As the person in charge of the website at the Salvation Army's Yorkwoods Community Church in Toronto, I have always had a fondness for music—but the piano holds a particular fascination for me. While it is a delight to listen to a skilled pianist at work, I love the piano because it started me on the road to becoming a Christian.

Journey to China
I was born in Hamhung, the second-largest city in North Korea. My father was a soldier and my mother was a housewife. Our family was provided with everything we needed by the government because my father was in the military, so we lived well.

However, famine ravaged our nation from 1997 to 1999, killing almost three million people. Bodies lay in the streets for days, with nobody to tend to them. At the time, and even now, I couldn't understand why so many people had to die. I myself fell ill, my parents nursing me back to health, but there was no guarantee that things would get better.

Eventually, my father, too, fell ill, and we decided I needed to travel to neighbouring China, where my mother had relatives. We'd been told there was enough to eat there, and I'd be able to purchase medicine for my father and food for my parents.

I escaped North Korea in April 1999. Unfortunately, my father died while I was in transit, and I never saw my hometown again.

A New World
I'd always thought that North Korea was the best nation in the world. Once in China, though, I realized that it was the most miserable place. In North Korea, if someone referred to leaders Kim Il-sung or Kim Jong-il directly by name, that was reason enough to execute them. But in China, people were outspoken in their criticism of them as dictators. I was also surprised to learn that the Chinese could even criticize their own leaders freely. I realized what freedom of speech was for the first time in my life.
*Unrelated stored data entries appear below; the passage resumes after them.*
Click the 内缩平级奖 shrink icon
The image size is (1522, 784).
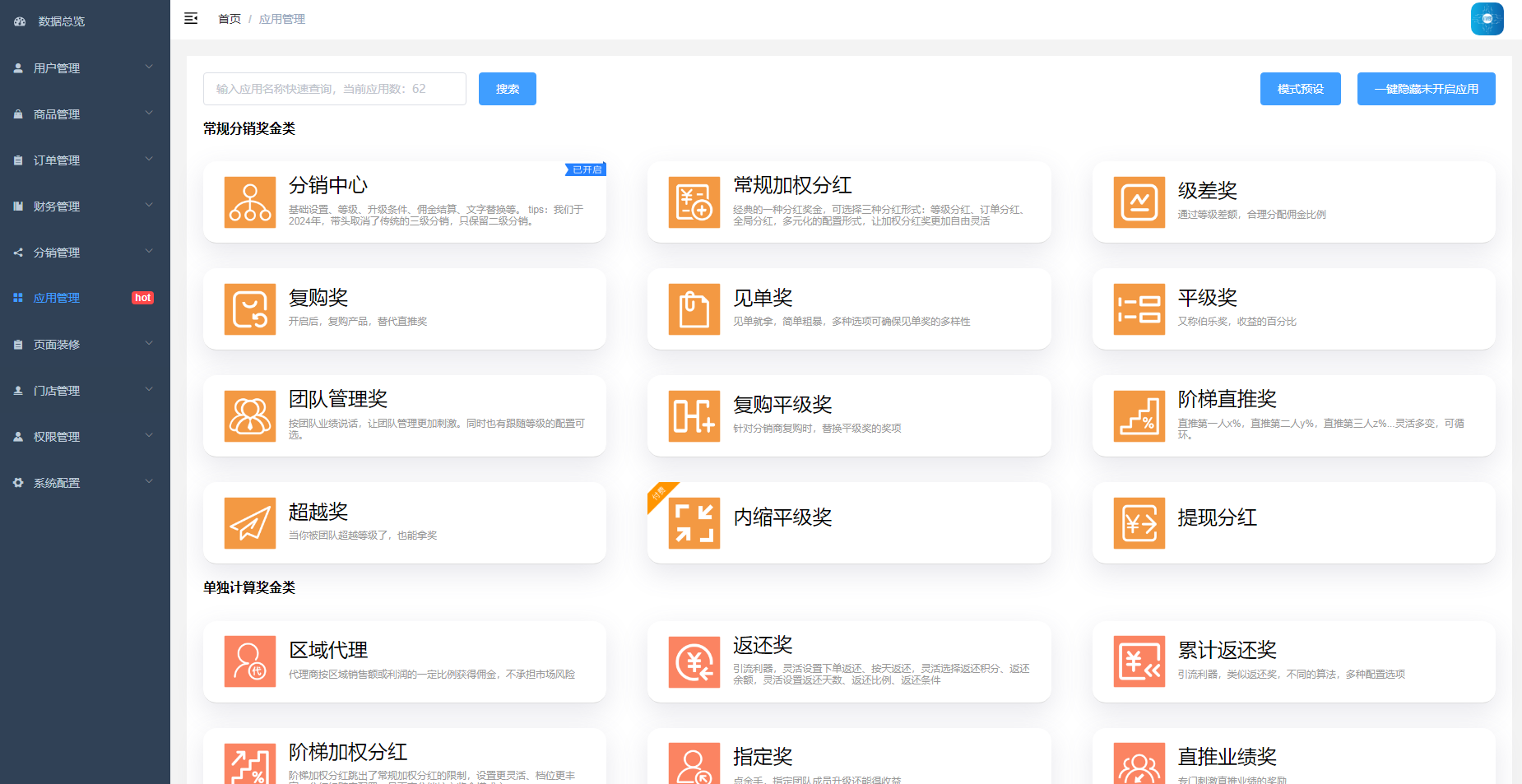(694, 523)
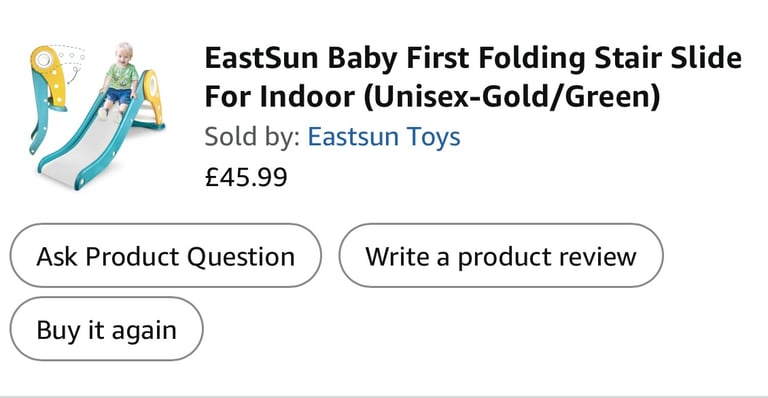The image size is (768, 398).
Task: Tap the Buy it again button
Action: (106, 329)
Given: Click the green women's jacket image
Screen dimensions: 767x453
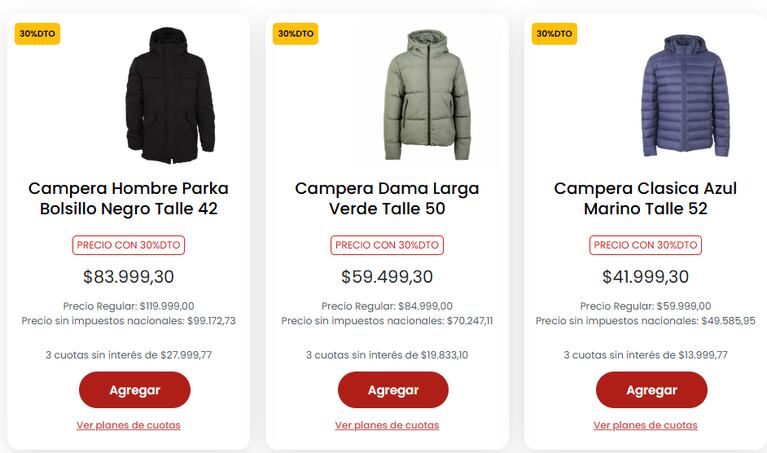Looking at the screenshot, I should [x=427, y=96].
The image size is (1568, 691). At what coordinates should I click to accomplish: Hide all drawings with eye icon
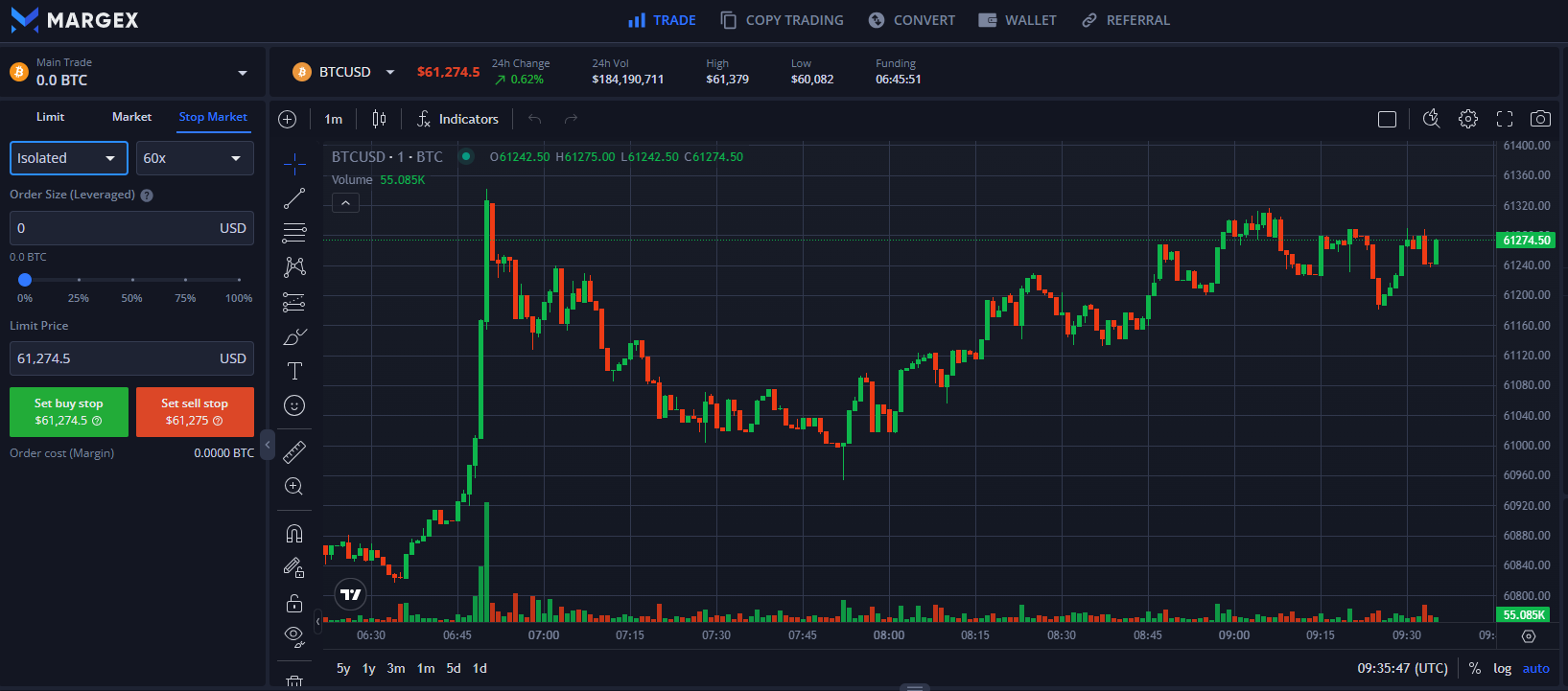pyautogui.click(x=294, y=635)
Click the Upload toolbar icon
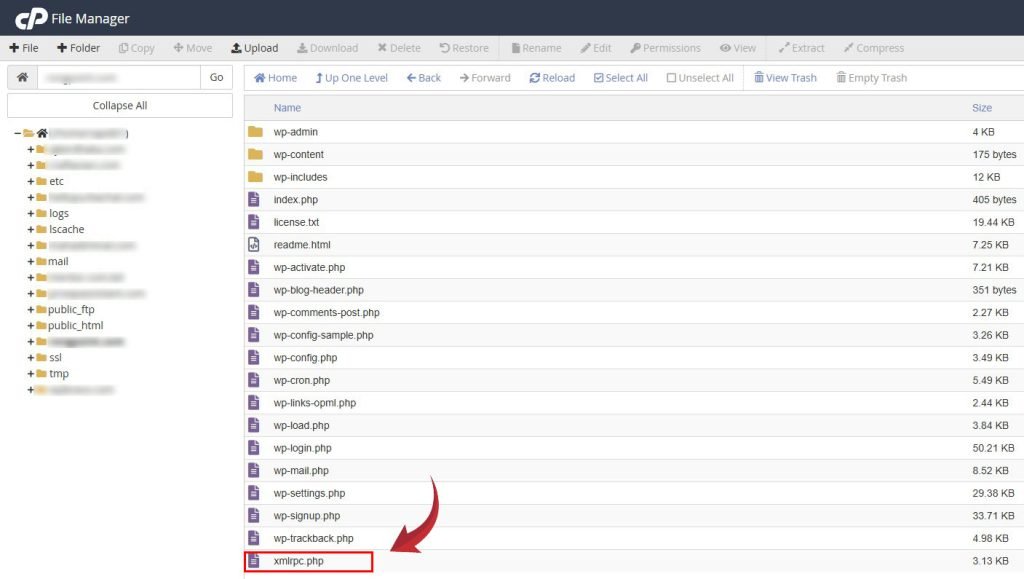Viewport: 1024px width, 579px height. 254,48
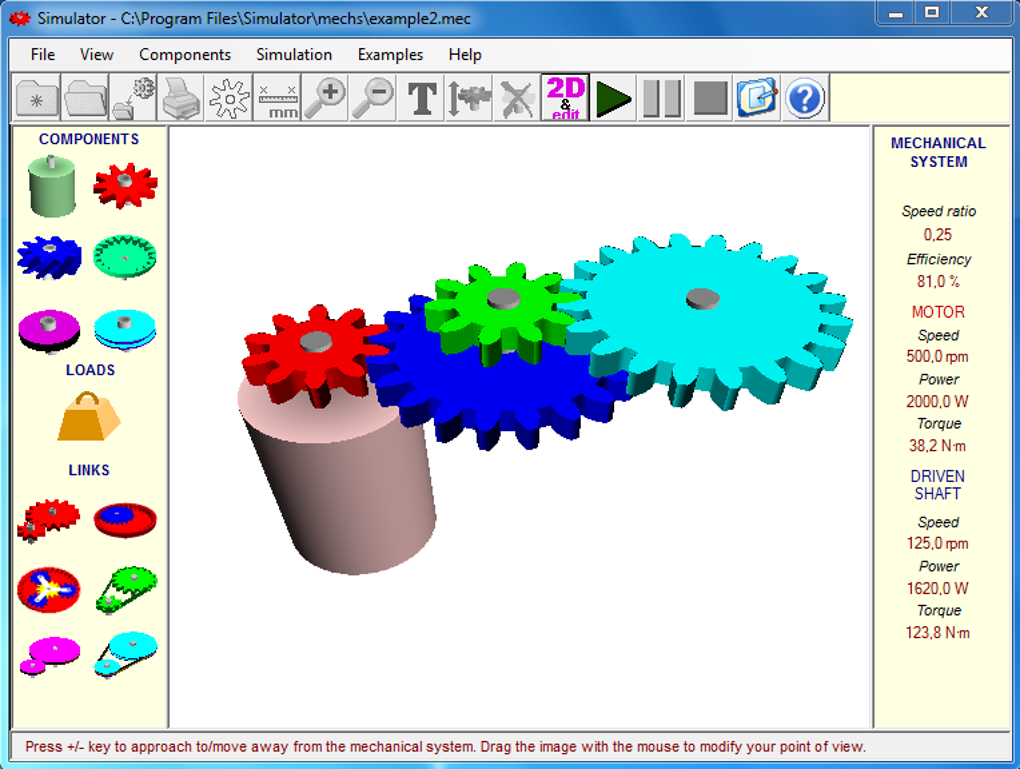The image size is (1020, 769).
Task: Click the zoom in magnifier icon
Action: pos(325,98)
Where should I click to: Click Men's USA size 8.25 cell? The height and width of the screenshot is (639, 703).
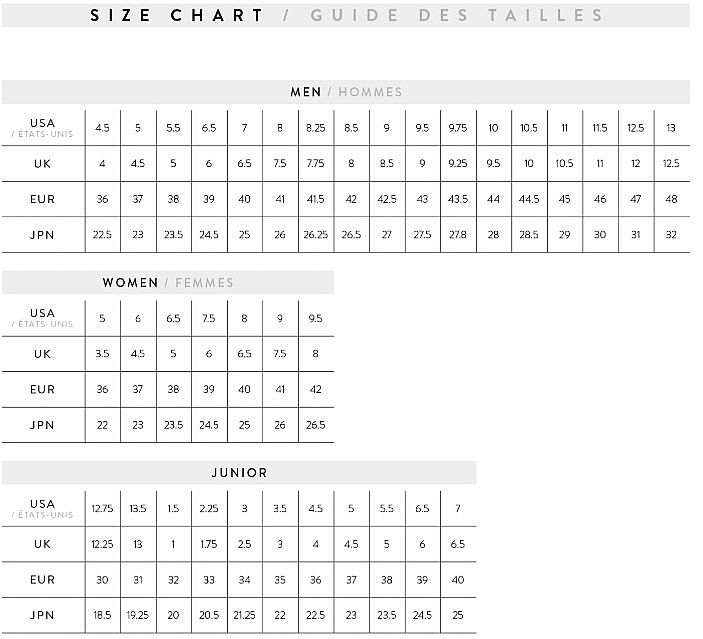click(316, 128)
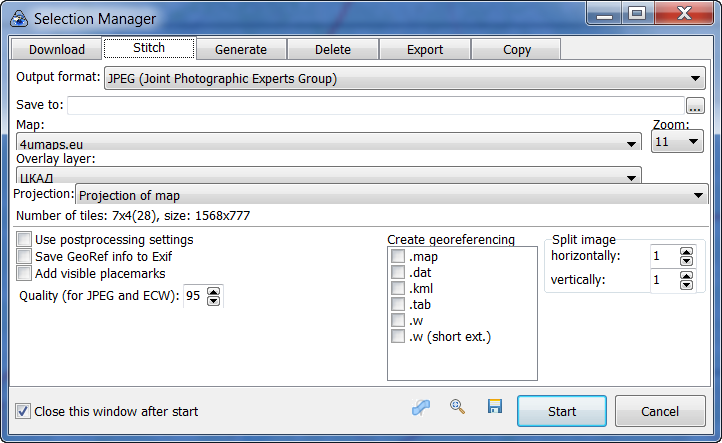Switch to the Download tab
Image resolution: width=722 pixels, height=443 pixels.
tap(56, 49)
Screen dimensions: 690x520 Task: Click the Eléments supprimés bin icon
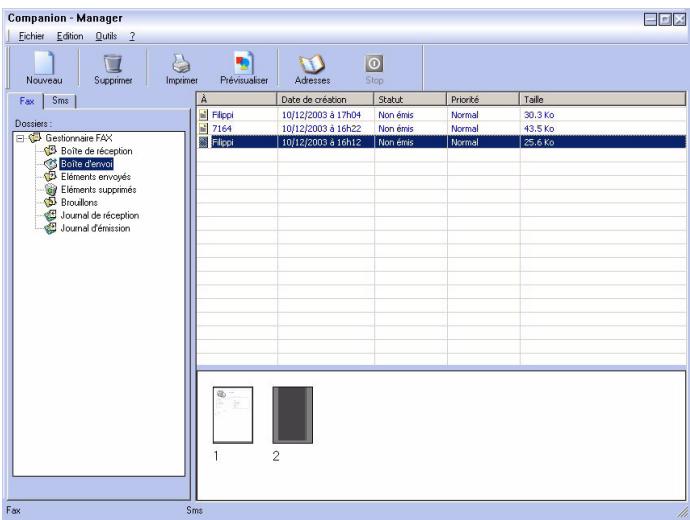51,190
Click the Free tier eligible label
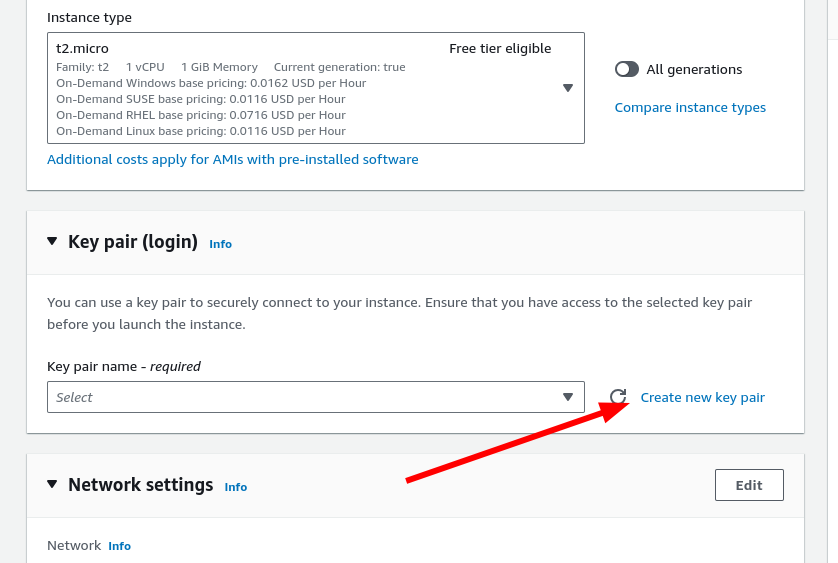 [x=499, y=48]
The concept of a salary and spending money were also new. I worked 19 hours a day at a small restaurant. It was gruelling but I received an honest pay for my work. In North Korea, a monthly wage was only enough to buy one kilogram of rice. In China, I could buy a hundred times that amount for the same salary. It was an amazing realization.

The Greatest Love
I eventually found work as an education company's math teacher. Of course, I couldn't say I came from North Korea. However much I savoured my newfound freedom, I wasalways in danger because the government did not recognize North Koreans as refugees. If I had been arrested and repatriated to North Korea, I could have been jailed or executed. I was completely alone. I had to hide my identity, and I couldn't trust anybody.

At work, I met the mother of one of my students, who was a university professor. One day, she invited me to her apartment. I was nervous—What if she found out about me?—but I accepted her invitation.

I needn't have worried. Instead of asking about me, she told me all about herself, how she came to China and her life there.

When we finished lunch, she showed me where she lived, and in her apartment was a piano. I never had seen anything so beautiful. Out of curiosity, I asked her to play something. The lyrics went like this:

You are created to receive the greatest love;
You experience this love in every portion of your life.
From the beginning God has shown His love to bless you.
As we greet and bless each other there is fruit of love;
Because you are with us we experience tremendous joy.
Let us come before our God with thanksgiving in our hearts.

As I listened, tears came to my eyes. Somebody loves me? Really? I always thought I was completely alone. Nobody ever asked me, “How are you?” No one here cared if I lived or died.

It was then I knew that the greatest love was from God.

From then on, I started to study the Bible with the professor and, with her guidance, I became a Christian.

The Salvation Army - Salvationist.ca - Escape From North Korea Friends Forever: Michelle Jang and Lieutenant Thomas Yoo, the Salvation Army pastor who befriended her when she arrived in Canada


From Hell to Heaven
After four years, I managed to escape to South Korea. It was an amazing experience to see the beauty and wealth of the other half of my homeland. I studied at the Hankuk University of Foreign Studies in South Korea, and I began working as a reporter for the Korean branch of Radio Free Asia.

In 2011, I had an opportunity to travel to Toronto through the NGO contacts I had made over the seven years I had been in China and South Korea. While I was there, Radio Free Asia asked me if I would be their Canadian correspondent. I jumped at the chance. I'd fallen in love with Canada and Canadian values.

In 2012, I met Thomas Yoo, a Salvation Army pastor who worked as an intercultural-ministries officer in Ottawa. I knew he was helping many North Koreans who lived in Toronto, and I was impressed with his devotion. We soon became friends.

When he was appointed pastor at Yorkwoods Community Church, I attended his first service there, and I blended in with the congregation, which came from so many diverse backgrounds. Everyone was so warm and welcoming, and I eventually became an official member of The Salvation Army.

God changed my life completely. He led me from the most miserable place in the world to the best place in the world, as if I had left hell in North Korea and entered heaven here in Canada. And He led me to The Salvation Army.